Yeneroğlu, Anayasa Mahkemesi’nin Anayasal düzenin, demokrasinin ve hukuk devleti olmanın gereklerinin böylesine hiçe sayıldığı bir dönemde, Anayasa’nın üstünlüğünü koruma görevi ve sorumluluğunu yerine getiremediğine işaret etti.
İnfaz değişikliği adı altında çıkarılan özel affın Anayasa Mahkemesi’nin 7’ye karşı 9 oyla şekil yönünden onaylandığını vurgulayan Yeneroğlu, “Böylece yasama organının iradesi gasp edilmiştir ”ifadesini kullandı.
Yeneroğlu, özel af niteliğini taşıyan düzenlemenin Meclis’te kabulünde beşte üç çoğunluk gerektiğine işaret ederek, “Bu şartlar, suçluların cezaevlerinden tahliye edilmesinin önemli toplumsal ve siyasal sonuçlar doğurması nedeniyle düzenlenmiştir. Ceza politikalarının amaçları; toplumun huzurunu sağlamak, suç işlenmesini önlemek, suçluları ıslah etmek ve toplum vicdanını onarmaktır.” dedi.
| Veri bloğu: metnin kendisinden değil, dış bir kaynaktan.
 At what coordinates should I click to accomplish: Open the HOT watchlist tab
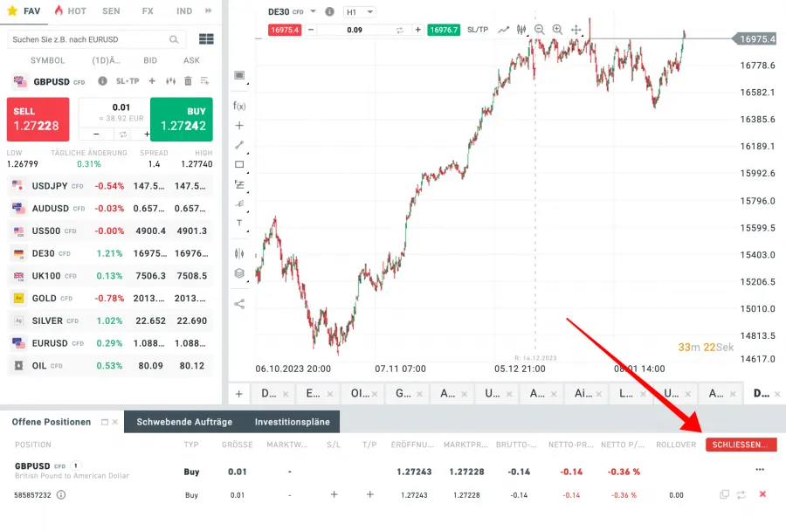pos(70,11)
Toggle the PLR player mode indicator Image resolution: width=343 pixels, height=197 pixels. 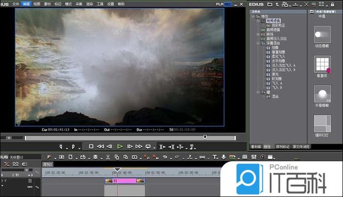(220, 4)
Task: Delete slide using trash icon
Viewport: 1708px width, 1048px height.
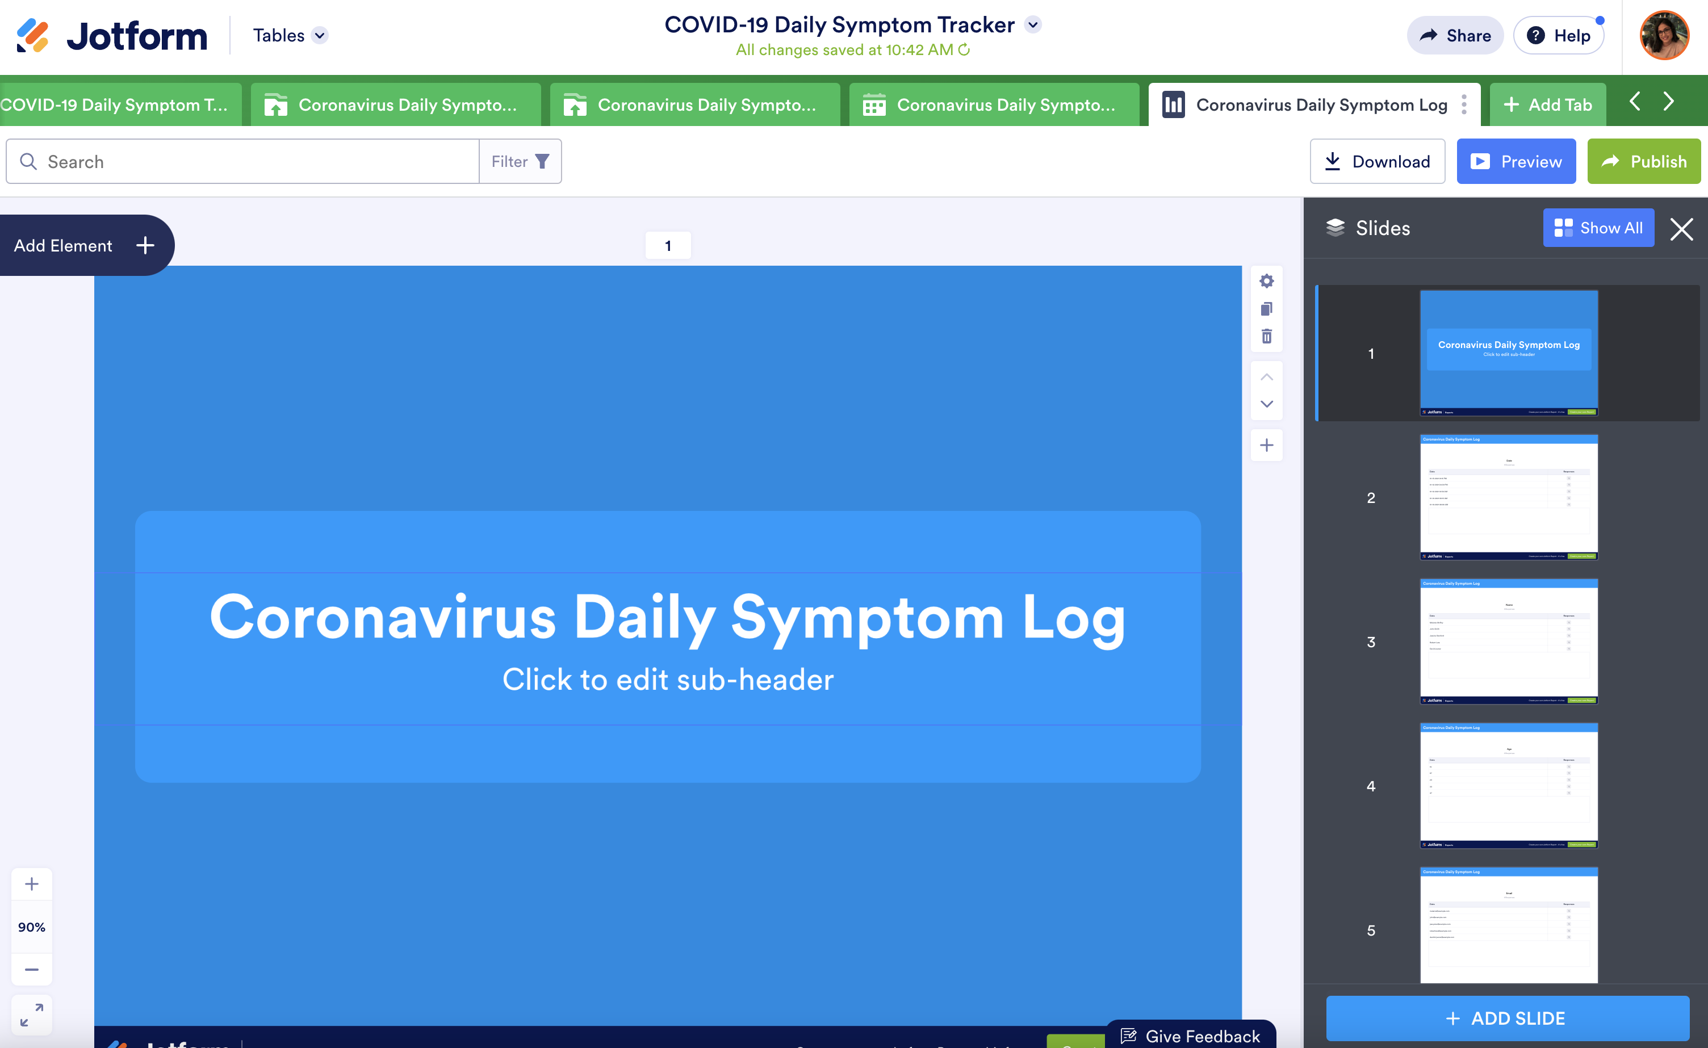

Yeneroğlu, Türkiye’nin karanlık dönemi yakın zamanda aşacağını, hukukun üstünlüğüne inanmış ve demokrasiyi özümsemiş yöneticilerle birlikte yasama-yürütme-yargı erklerinin uyum içinde birbirinden bağımsız çalışacağına inandığını kaydetti.